Being almost completely dependent on those around you doesn't just mean you have to let them help you. It means you have to let them do it their way, on their time, all the while remaining grateful for it. One of our family's favorite movies is The Pacifier. The line I quote most from this movie is this:

"It's my way, no highway option."





This statement rolls all that is Candie up in a neat little package. My way is always the best, most thought out, and easiest to accomplish... so I think. Lately though, I'm learning that just because my way is right for me, doesn't mean it's right for everyone! Funny that I haven't already learned this lesson. After all, isn't that part of the homeschool mother's creed? Our children need teaching to their strengths and interests, they need to be treated as individuals, they need to learn how THEY learn!
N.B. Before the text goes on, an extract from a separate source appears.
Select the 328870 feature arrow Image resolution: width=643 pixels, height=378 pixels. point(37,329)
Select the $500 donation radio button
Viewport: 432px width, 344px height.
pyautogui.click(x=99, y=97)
Well, doesn't the same apply to everything in life? Could I be harboring a double standard? Well if so, surely I'm right about it, surely I couldn't be mistaken!

NEWS FLASH: God made us all different! Not just red and yellow, black and white, but in everything, in our hearts and our habits!

The people in your life may not put the dishes away where YOU think they should, they may not move as quickly as you would like and they may not do the things you ask in JUST the way you had expected, but the bottom line is that they are doing it!

My family has had to help me get comfortable in the recliner again with all 15 pillows every time I get up to go to the restroom. They have had to bring me that exact item from the exact spot I sent them to, even if my memory was wrong. They have had to fix me glasses of water with a full cup of ice because that's how I like it. And they have done all these things with a smile, something I cannot say for myself. I have been short with them, I have gotten frustrated and I have spat out my orders more times than I care to admit.

Yet they're still here, still helping, still taking it. That's not to say they will ALWAYS be here. It's important for me to learn NOW that I should appreciate their help regardless what form it comes in. This is the lesson I think my God is teaching me right now. He wants me to understand that humans are not as forgiving as He is, that there IS a limit to their willingness to help, "under fire" if you will. Not only does He want me to see that He will always be here and will come back blow after blow, but that others may not and it's my job to emulate Him.

That's part of being created in His image. Luckily for me, my immediate caregivers know God's love but will they always remember it? That is something I cannot control but showing my Lord's love and mercy is the beginning to ensuring they won't turn away from Him.

Have you shown His love this week? Let me challenge you to do JUST THAT! And not just to those you think NEED it, but to everyone in your life, especially those who don't always get your best!